YetAnotherSpartacus · 05/04/2017 14:23

Well fuck me. I always thought that camel toe was something you got from wearing shoes that were too small.

Now I know better.

www.thesun.co.uk/news/3257691/britain-braced-for-arrival-of-the-25-camel-toe-knickers-that-aim-to-give-wearers-perfect-designer-vagina/

Tracksuits. Nice and comfy and allow optimal movement and for students to stuff their faces with school dinners and snacks.

kaitlinktm · 05/04/2017 14:24

In my last school too, on a few occasions, younger female members of staff had to be reminded about what was appropriate wear in the work place, it isn't always just the pupils.

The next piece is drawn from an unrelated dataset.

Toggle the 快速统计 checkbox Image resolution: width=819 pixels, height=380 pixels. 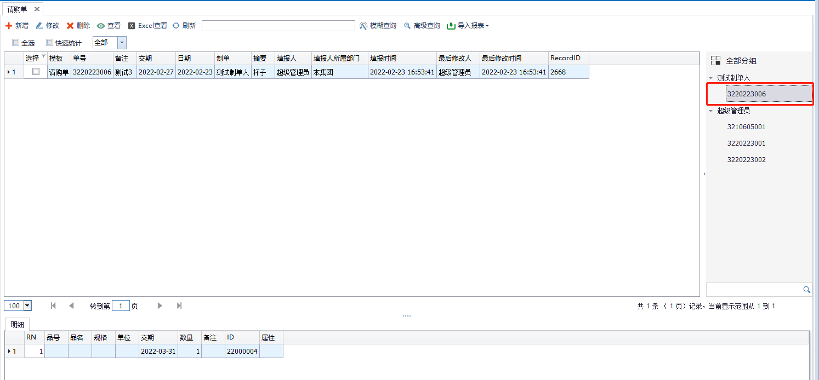click(49, 43)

Twinkie1 · 05/04/2017 14:29

I don't think there is an issue with what has been said. Boys shouldn't have to see girls knickers when the girls are walking up the stairs and the sight of a teenage girls bottom would no doubt be a distraction to any male, not in an eliciting an erection kind of way but in a bloody hell thats inappropriate kind of way.

Wordsmith · 05/04/2017 14:32

If there is a school uniform policy then of course the school has a right to enforce it. But to give that as a reason is just weird, sexist and a bit pervy.

ShatnersWig · 05/04/2017 14:37

Bertrand So, by your reckoning, all women who wear trousers as part of the work clothes or business attire, are actually wearing boys or mens' clothes? How dare they.

Funny, isn't it. People campaign to have gender neutral toys, and not do pink for girls and blue for boys, but apparently trousers have to be for boys. Read it all now.

BertrandRussell · 05/04/2017 14:40

Gender neutral almost invariably means male that girls/women are allowed to do too.

Why should girls be forced to wear trousers if they don't want to.